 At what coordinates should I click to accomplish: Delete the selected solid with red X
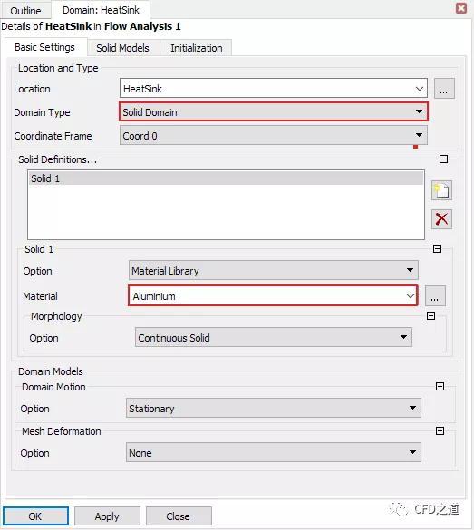pyautogui.click(x=441, y=219)
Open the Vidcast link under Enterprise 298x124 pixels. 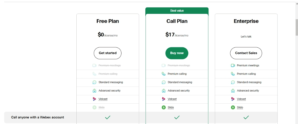pyautogui.click(x=241, y=99)
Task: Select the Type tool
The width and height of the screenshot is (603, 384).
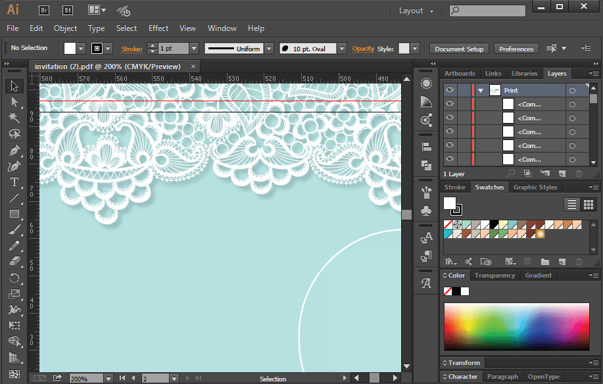Action: (14, 182)
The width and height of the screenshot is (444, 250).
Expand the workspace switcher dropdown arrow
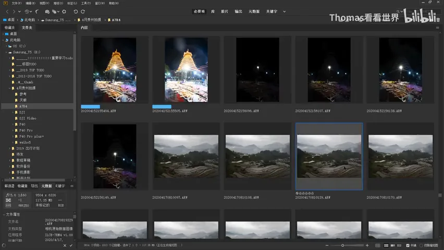click(x=285, y=11)
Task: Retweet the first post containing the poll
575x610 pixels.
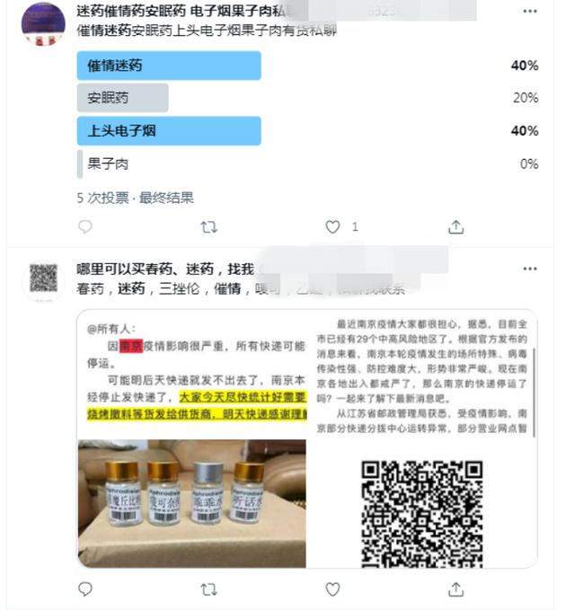Action: click(x=208, y=226)
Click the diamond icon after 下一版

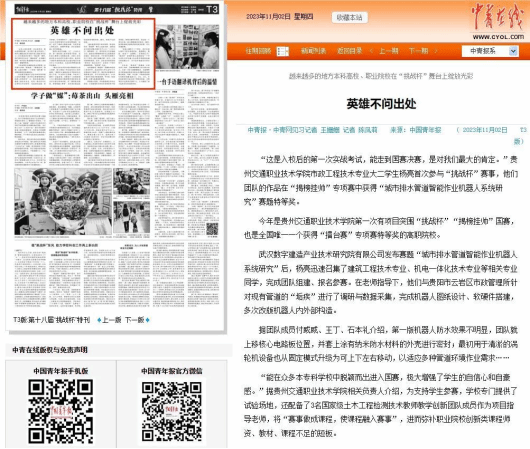pos(148,320)
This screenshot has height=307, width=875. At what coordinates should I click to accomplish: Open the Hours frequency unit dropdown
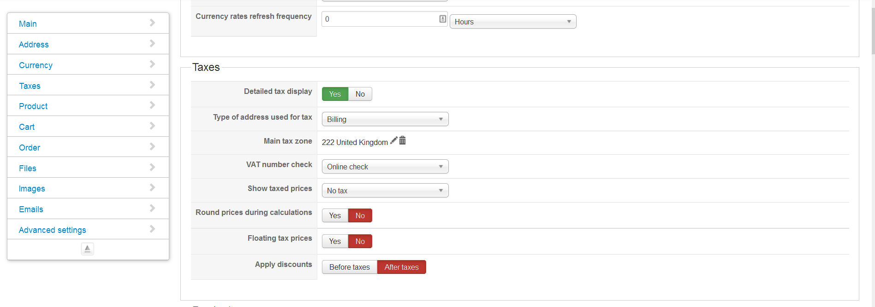[x=512, y=22]
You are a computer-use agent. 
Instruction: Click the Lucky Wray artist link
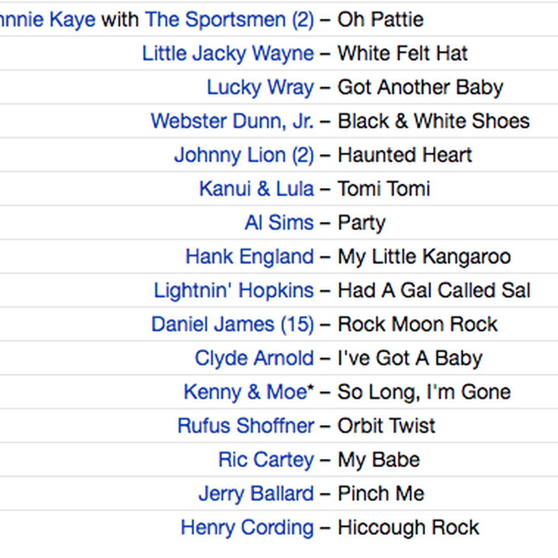point(260,87)

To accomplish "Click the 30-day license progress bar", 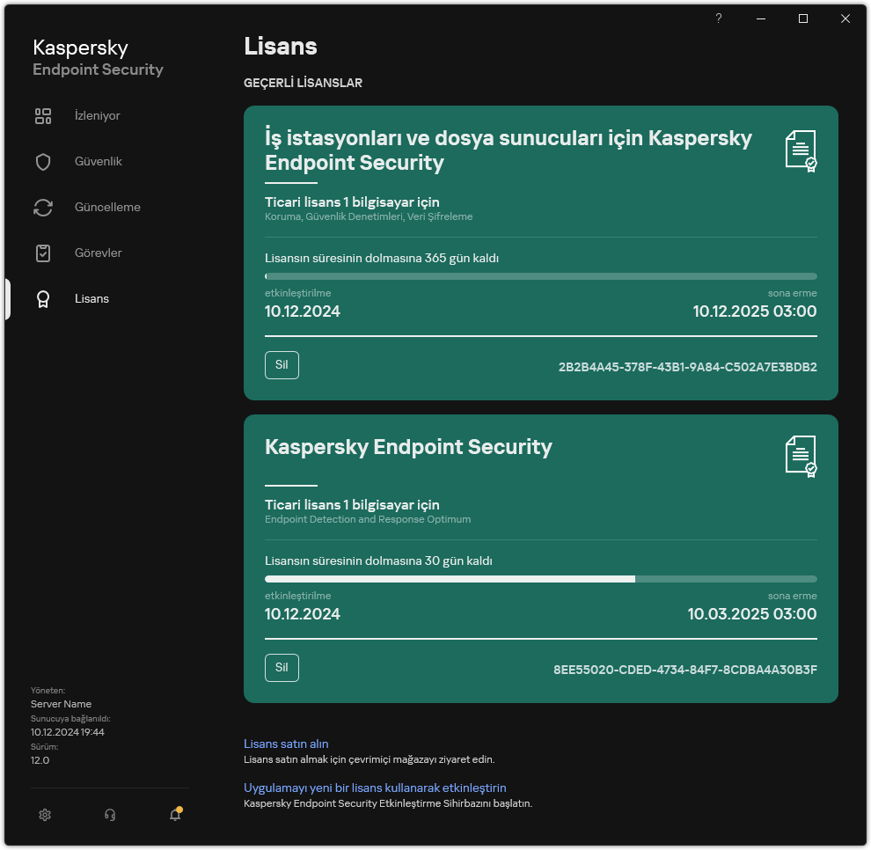I will pyautogui.click(x=540, y=579).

=-=-=-=-=

Problem details: The expected output is each line of the records above that includes the word "Task".

Exercise result:
Task: Select the Type tool
Task: Retweet the first post containing the poll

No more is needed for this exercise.